§ **EXCERPTED TEXT**

LayoutTool MasterHandler Classes Table of Contents


Availability  LightWave® 9.5
Component  Layout
Header  lwlight.h

Light handlers implement different types of light. Before LightWave® 9.5 only a fixed set of built-in light types were available. With version 9.5 the light calculations have been moved to a plugin API, enabling an unlimited range of light types to be added.

Light plugins provide illumination in a scene. Light plugins are not concerned with how this illumination interacts with a surface to create shading (that is the role of shader handlers). To enforce the seperation between lighting and shading, light handlers are provided with only minimal surface and mesh information. What mesh information is provided is meant for optimization purposes.

Different parts of the rendering and Layout preview system have different requirements for light evaluation. The light API therefore contains several light evaluation functions, each specialized for the various areas. Some are optional, in which case the light does not support that type of rendering, or a fallback evaluation method is used (which may slow down rendering, or produce inaccurate results).

There are four light evaluation functions that a light plugin can implement:

Determines the lighting at a point in space. Used for surface shading.
Generates particles of light originating at the light, shooting into the scene. This is used for caustics.
Gets illumination samples along a ray segment. For use with volumetric lighting.
Returns an array of standard lights which are used as an approximation of the light type for Layout preview rendering.

Light evaluation generates illumination information in the form of one or more rays that illuminate a point in space. These rays can originate from anywhere, and need not be tied to the position of the light item. This allows a single light to create complex lighting effects.

Light handlers can override several parts of the lighting and shading pipeline. Reasons for doing this include optimization, providing the user with controls beyond that provided natively, and removal of options which do not apply to the light type. Handlers can opt to do their own occlusion and volumetric shadow calculations, and apply their own light falloff instead of the native falloff calculations.

As lights are evaluated during rendering, light plugins must be aware of multithreading. Light evaluations associated with rendering are supplied with a pre-allocated array to fill in, rather than having to manage per-thread illumination arrays themselves. For speed, light plugins should avoid using write locks or critical sections in the evaluation functions. The newFrame callback can be used to do pre-computation at the start of each render frame.

§ **JOBS**
a) Answer each question from the light handler documentation.
(i) Which header file is listed for light handlers?
(ii) Which type of handler is responsible for how illumination interacts with a surface to create shading?
(iii) Which callback can be used for pre-computation at the start of each render frame?
b) Write out the passage of the light handler documentation from "Different parts of" to "used for caustics.".
The data that follow are not used in this exercise.

§ **AVAILABLE DATA**
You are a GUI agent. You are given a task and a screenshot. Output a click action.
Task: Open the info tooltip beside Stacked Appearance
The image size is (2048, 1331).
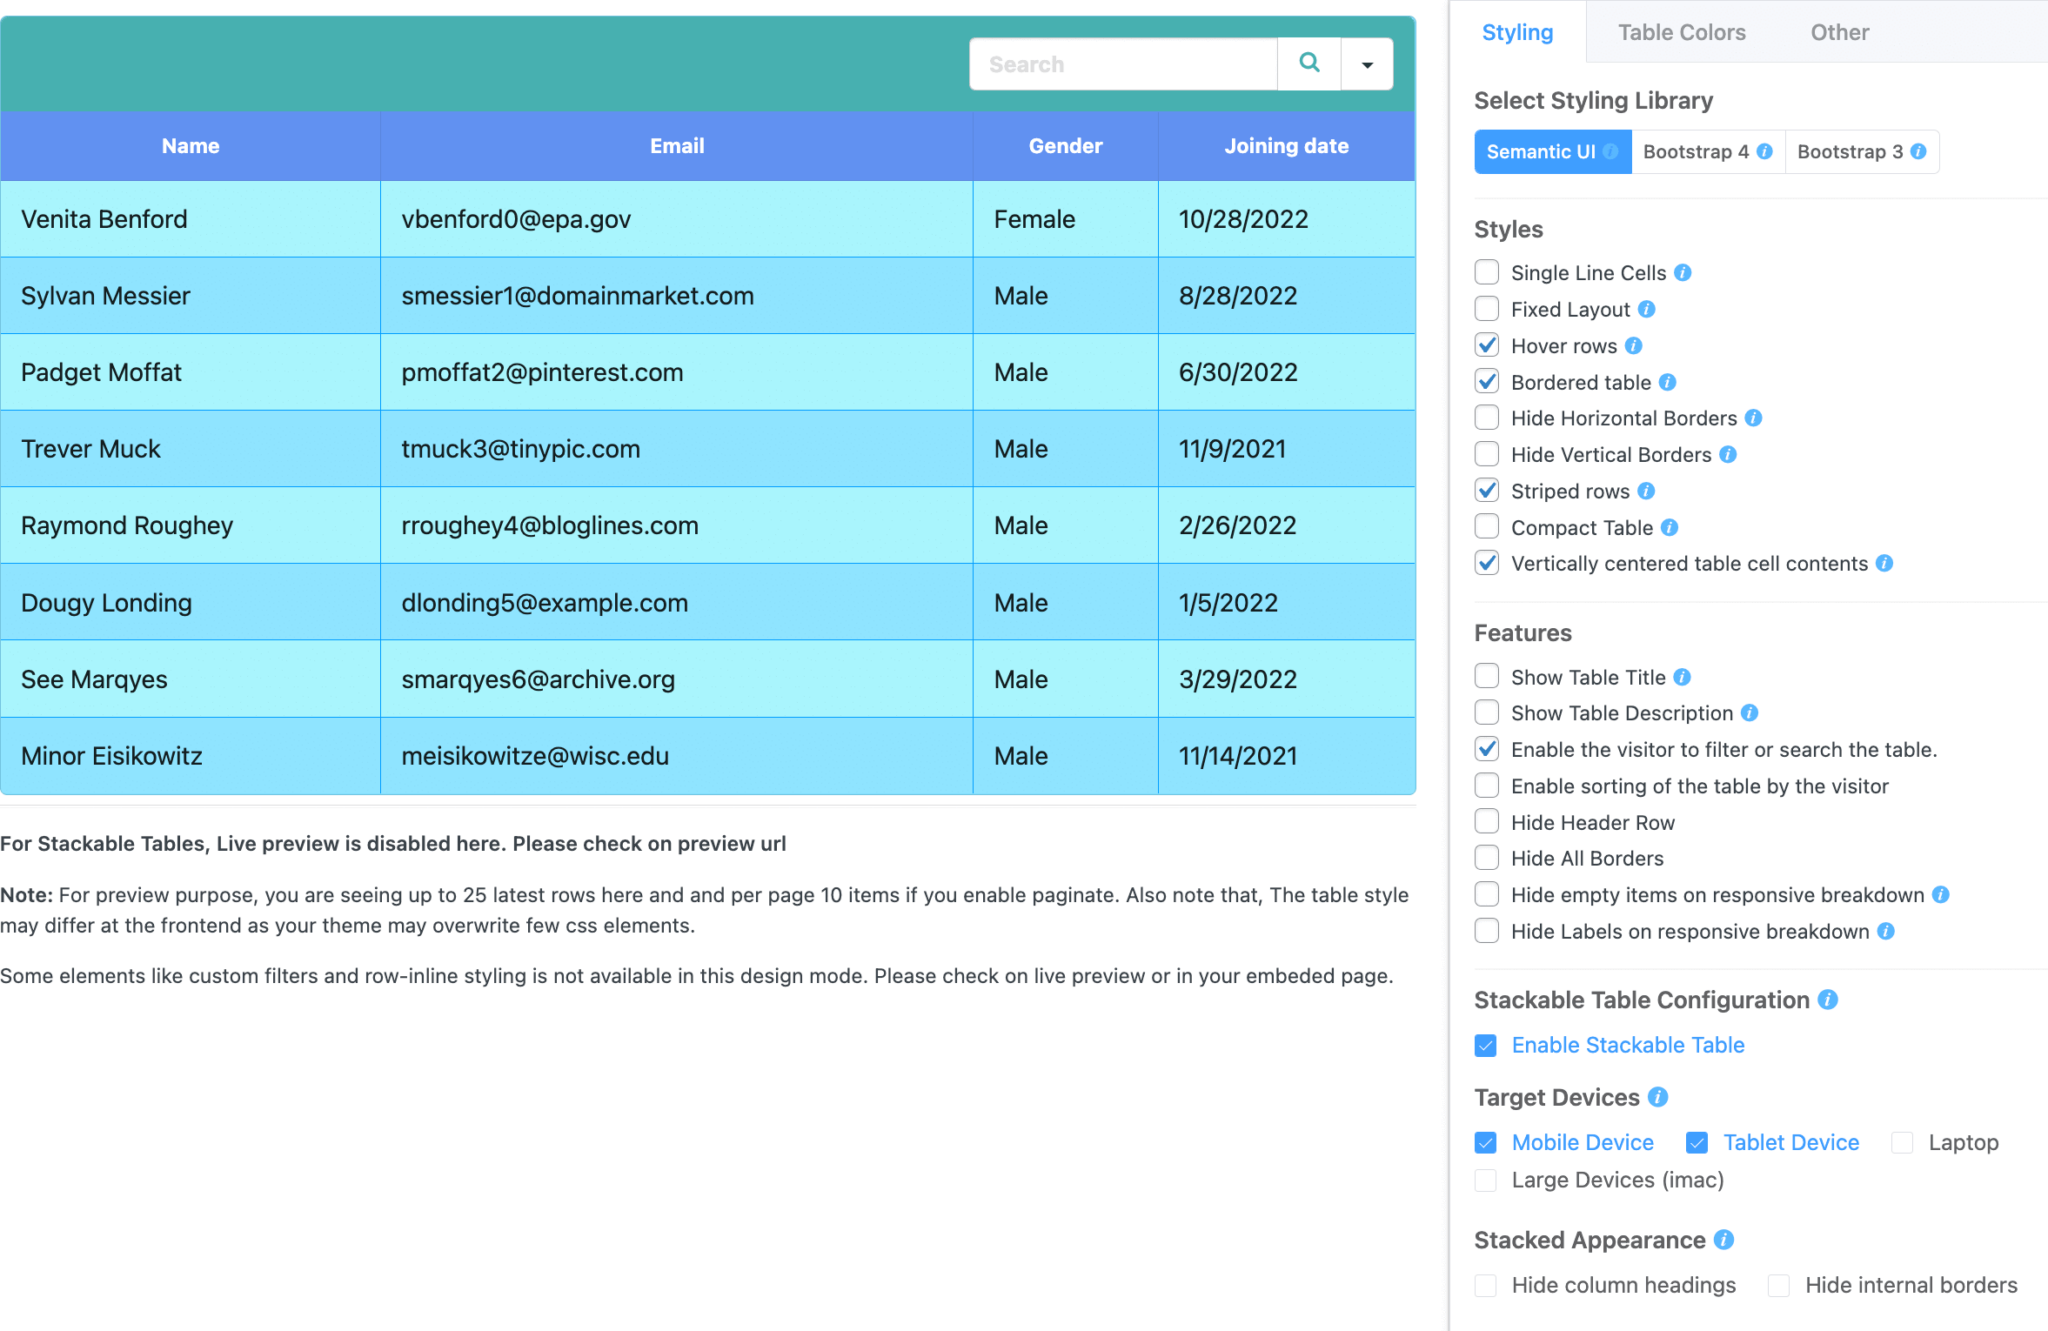[x=1724, y=1240]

§ **TASK ANSWERS**
a)
(i) lwlight.h
(ii) Shader handlers
(iii) newFrame

b)
Different parts of the rendering and Layout preview system have different requirements for light evaluation. The light API therefore contains several light evaluation functions, each specialized for the various areas. Some are optional, in which case the light does not support that type of rendering, or a fallback evaluation method is used (which may slow down rendering, or produce inaccurate results).

There are four light evaluation functions that a light plugin can implement:

Determines the lighting at a point in space. Used for surface shading.
Generates particles of light originating at the light, shooting into the scene. This is used for caustics.